- **Task to carry out**: Please transcribe, word for word, the line containing "download arrow icon" and every line after it through the end of the records below, and nothing else.

- **Excerpted records**:
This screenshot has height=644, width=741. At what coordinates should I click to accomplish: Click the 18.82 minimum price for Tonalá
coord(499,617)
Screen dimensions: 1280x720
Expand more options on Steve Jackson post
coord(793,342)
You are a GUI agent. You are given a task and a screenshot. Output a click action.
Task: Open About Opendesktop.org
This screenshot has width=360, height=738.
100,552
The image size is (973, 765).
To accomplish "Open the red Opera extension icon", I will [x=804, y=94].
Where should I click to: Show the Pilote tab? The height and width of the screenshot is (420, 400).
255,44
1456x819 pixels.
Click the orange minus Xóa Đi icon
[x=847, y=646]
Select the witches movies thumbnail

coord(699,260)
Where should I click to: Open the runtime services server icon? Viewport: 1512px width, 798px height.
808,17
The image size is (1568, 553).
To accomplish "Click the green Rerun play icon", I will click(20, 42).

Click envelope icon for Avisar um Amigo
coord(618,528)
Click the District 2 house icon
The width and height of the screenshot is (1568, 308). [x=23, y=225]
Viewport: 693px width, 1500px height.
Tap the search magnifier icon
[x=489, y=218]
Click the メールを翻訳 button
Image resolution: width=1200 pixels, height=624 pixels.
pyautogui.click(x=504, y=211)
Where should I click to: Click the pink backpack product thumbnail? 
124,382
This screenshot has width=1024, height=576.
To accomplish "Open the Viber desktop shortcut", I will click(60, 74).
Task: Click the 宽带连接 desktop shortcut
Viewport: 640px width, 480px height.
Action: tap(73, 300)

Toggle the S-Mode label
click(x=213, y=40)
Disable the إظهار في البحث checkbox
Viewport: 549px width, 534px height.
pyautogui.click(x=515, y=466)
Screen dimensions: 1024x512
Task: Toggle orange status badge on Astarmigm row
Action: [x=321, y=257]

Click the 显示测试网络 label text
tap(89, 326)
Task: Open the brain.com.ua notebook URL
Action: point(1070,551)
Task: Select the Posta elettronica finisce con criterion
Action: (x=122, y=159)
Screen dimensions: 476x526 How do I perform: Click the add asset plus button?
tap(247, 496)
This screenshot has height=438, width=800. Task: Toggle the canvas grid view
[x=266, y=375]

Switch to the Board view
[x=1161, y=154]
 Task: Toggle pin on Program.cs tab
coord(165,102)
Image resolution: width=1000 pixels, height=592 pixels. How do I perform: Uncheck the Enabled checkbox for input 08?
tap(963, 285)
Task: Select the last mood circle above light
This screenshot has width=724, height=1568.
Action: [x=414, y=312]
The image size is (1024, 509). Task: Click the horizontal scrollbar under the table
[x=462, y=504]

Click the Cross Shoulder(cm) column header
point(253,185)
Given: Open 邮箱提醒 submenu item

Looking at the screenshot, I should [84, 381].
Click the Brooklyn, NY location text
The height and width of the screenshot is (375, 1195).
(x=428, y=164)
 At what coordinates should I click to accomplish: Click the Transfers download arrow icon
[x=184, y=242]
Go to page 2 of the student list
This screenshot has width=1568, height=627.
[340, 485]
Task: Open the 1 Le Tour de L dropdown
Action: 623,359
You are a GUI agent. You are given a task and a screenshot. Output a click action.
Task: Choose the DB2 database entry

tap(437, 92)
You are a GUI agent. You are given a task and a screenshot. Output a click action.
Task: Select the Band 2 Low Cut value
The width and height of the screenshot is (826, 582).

- **Solution below**:
 At what coordinates should I click to accomplish: Click the Transfers download arrow icon
[x=184, y=242]
Go to page 2 of the student list
This screenshot has width=1568, height=627.
[340, 485]
Task: Open the 1 Le Tour de L dropdown
Action: 623,359
You are a GUI agent. You are given a task and a screenshot. Output a click action.
Task: Choose the DB2 database entry

tap(437, 92)
You are a GUI agent. You are given a task and a screenshot. Output a click action.
Task: Select the Band 2 Low Cut value
The width and height of the screenshot is (826, 582).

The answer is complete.